It has been really rough, and although I had been getting on with my life, seeing other people, building a life where I was just HJL and not part of a couple, the realization that the end is probably near is very scary. It's very difficult to actually and finally give up hope, when you've been carrying it around with you for a long time. I have been talking to my C about the fact that the inertia has taken a toll, and that toll is mounting. Limbo is only bearable if you have some hope that it will change, and when it doesn't change for a long while, you realize that it would be better to snuff that candle out and start over, rather than to continue to put your life on hold. This could go on forever, if I let it. I have given him fourteen months of my life to make a decision. I worked on myself and attempted to make positive changes, not just for him, but for myself, and I have benefitted from it. It's sad, but one of the things that happened along the way was I realized that he wasn't growing up; he just got smaller.

I know it is not the hope of many people posting here, God bless them, but sometimes it just doesn't happen. For those who don't know anything about me (and I don't wish to start a dialogue about myself on O's thread - he needs your support) I am in a situation where my WH does not want a divorce, talks about how great it would be if we could reconcile and have a better R, but works all the time and takes no real action to achieve these goals. When asked, he maintains, after over a year, that he still doesn't know what he wants. O, I see some similar things developing in your situation, so if you are in it for the long haul, as I was, be prepared for the possibility that your limbo could last for a long time, without you feeling as if you have any real value to your WW. It's very tough on the self-esteem, so it's good that you have IC to rely upon. Keep up with it, it was a lifesaver for me.
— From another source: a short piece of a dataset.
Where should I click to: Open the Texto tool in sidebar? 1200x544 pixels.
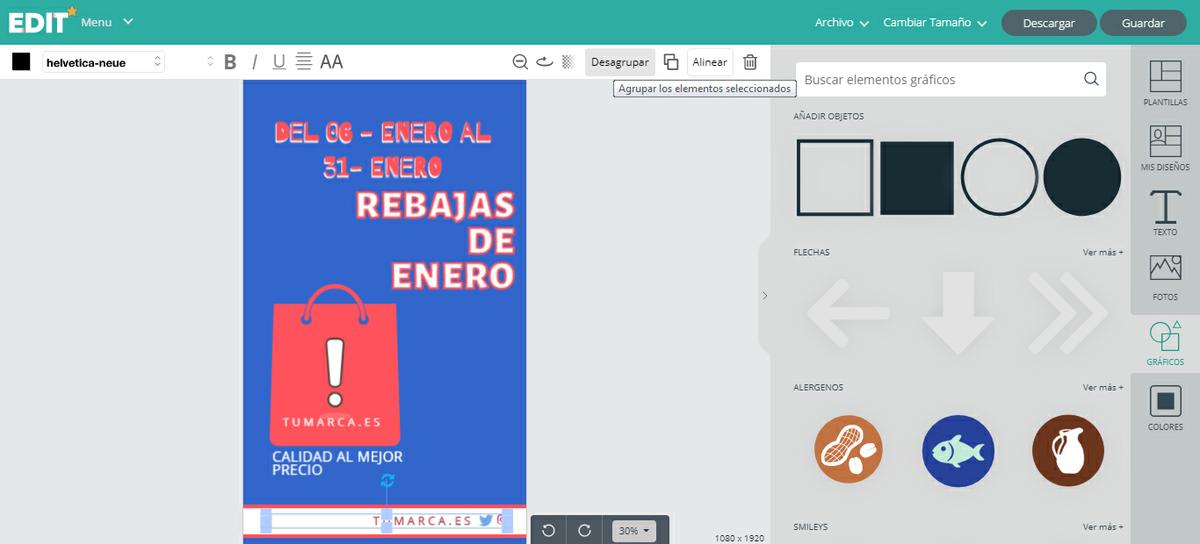coord(1165,212)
I have felt used because he sees me as a safety net - I'm there for him, and he can come and go as he pleases without giving me anything to sustain my faith in him, and he thinks I'll still be there for him to fall back on. I have been told by my C that once I initiate the divorce process, I will feel better because I will be doing something for myself to end the confusion and limbo and pain that I have been suffering from for over a year. I fought that for over a year and Plan A'd as much as I could. But my experience has been that you can't make any real change when only one person is committed to working it out. Causing someone to fall back in love with you is a very, very difficult process, and it works for some people here, but sadly not for me. I am at least grateful that I have made the most out of my time alone, I have done some work on myself and although I am scared about giving up, I think I will be ok.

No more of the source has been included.